ERIC Number: ED206370
Record Type: RIE
Publication Date: 1981-Mar-26
Reference Count: 0
Competing with Industry for Faculty Members.
Langford, Al G.
In the past two years, Midland College in Texas has lost several of its most qualified vocational instructors to business and industries offering a much higher salary. In an effort to deal with this stiff competition, the college held a meeting with approximately 200 local business owners and managers to outline the college's problems and suggest several solutions. First, the college staff pointed out to the business leaders that if instructors were allowed to continue teaching, they could turn out many more qualified employees to fill vacancies in the local work force and that the gap between faculty salaries and community pay scales was widening so quickly that even the most dedicated faculty were finding it hard to resist the financial incentives offered. At this and subsequent meetings, the college staff outlined three possible solutions: (1) businesses could underwrite the cost of salary supplements for highly skilled instructors to make their pay schedule competitive; (2) industries employing highly trained personnel could arrange for one of their employees to teach on a part-time basis, with the instructor's salary being paid by the company; and (3) the school could eliminate vocational and technical programs for which no qualified instructors could be found. While some businesses have been receptive to these suggestions, a critical need remains to recruit and retain highly skilled, highly motivated technical instructors. (AYC)

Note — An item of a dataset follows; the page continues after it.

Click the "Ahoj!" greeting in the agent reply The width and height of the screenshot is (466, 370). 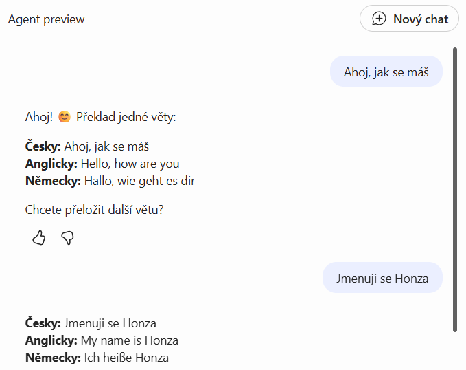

Descriptors: Business Responsibility, Career Change, Community Support, Employment Opportunities, Faculty Mobility, Financial Support, Industrial Personnel, Occupational Mobility, Part Time Faculty, School Business Relationship, Teacher Recruitment, Teacher Salaries, Two Year Colleges, Vocational Education Teachers
Publication Type: Speeches/Meeting Papers; Reports - Descriptive
Education Level: N/A
Authoring Institution: N/A
Note: Paper presented at the Conference of the Association of Community College Trustees (Charleston, SC, March 26, 1981).